Dr. Schottdorf completed his undergraduate education in physics and philosophy at the University of Würzburg in Germany, supported by a Max Weber scholarship run by the German Academic Scholarship Foundation. He then obtained two Master degrees, one in 2011, working in condensed matter physics from Rutgers University, and one in 2013, working in theoretical neuroscience in Göttingen. In 2018, he completed his PhD research in the labs of Fred Wolf at the Max Planck Institute for Dynamics and Self-Organization and Walter Stühmer at the Max Planck Institute for Experimental Medicine.
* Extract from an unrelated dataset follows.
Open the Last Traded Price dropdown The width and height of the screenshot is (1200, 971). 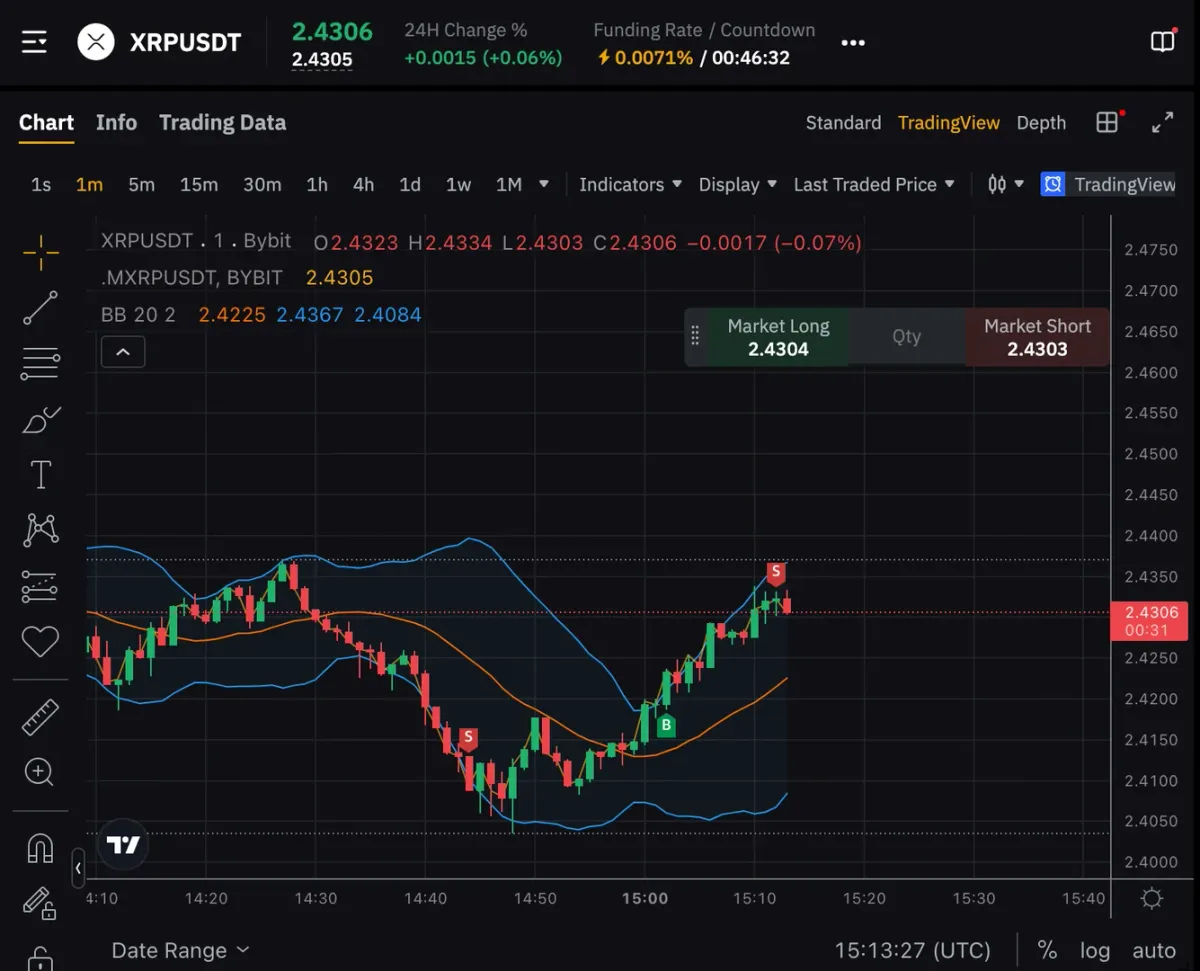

For his work on the reconstitution of visual cortical feature selectivity, he was selected as a recipient of a Boehringer Ingelheim Fonds PhD Fellowship, and won the Otto Hahn medal of the Max Planck Society. Dr. Schottdorf moved to the Princeton Neuroscience institute in 2018 to study the neuronal basis of cognition.


Adrian Wanner

After completing his undergraduate studies in Interdisciplinary Sciences with majors in theoretical physics and neuroinformatics at ETH Zurich, Switzerland, Adrian joined the labs of Prof. Dr. Richard Hahnloser, at ETH Zurich, and Prof. Dr. Tatyana Sharpee, at the Salk Institute in La Jolla, California, to work on new algorithms for estimating receptive fields of neurons in the visual cortex of macaque monkeys and the auditory system of zebrafinches. In the course of his doctoral work on the olfactory system of zebrafish in the lab of Prof. Dr. Rainer Friedrich at the Friedrich Miescher Institute for Biomedical Research in Basel, Switzerland, Adrian became an expert in multiphoton calcium imaging and large-scale electron microscopy-based circuit reconstruction. In September 2017, Adrian was awarded the C.V. Starr Fellowship at Princeton University to study the neuronal basis of working memory in mice, in collaboration with Prof. Dr. Sebastian Seung and Prof. Dr. David Tank.




Benjamin Scott

Dr. Scott is an Assistant Professor in the Department of Psychological and Brain Sciences at Boston University. He received his BA from the University of Chicago and his Ph.D. from the Massachusetts Institute of Technology where he was named a Poitras Fellow in Biomedical Engineering. He did postdoctoral research at Princeton University in the laboratories of Drs. David Tank and Carlos Brody. Dr. Scott’s research sits at the interface between biology and neuroscience, and a consistent theme in his work has been the development of new tools for imaging structure and function in the intact nervous system. Examples of his past accomplishments include the generation of techniques for genetic modification in birds, the discovery of a unique form of cell migration in the adult brain, and the development of a system that trains rodents to dock to a two-photon microscope, facilitating in vivo, functional imaging during complex learned behaviors.


Project Manager


Brigitte Stark

Brigitte Stark received her master’s in human genetics from the Johannes Gutenberg University in Mainz, Germany, where she completed her thesis on Hodgkin's lymphoma. She also holds a degree in science journalism from Virginia Commonwealth University. After moving to Princeton in 1996, she worked for the Institute for Advanced Study as a newsletter editor and taught German for many years. Before joining BrainCOGS, Brigitte managed the office of SCIENION, a German medical engineering start-up. Now she combines her organizational talent and passion for science to support all the researchers on her team.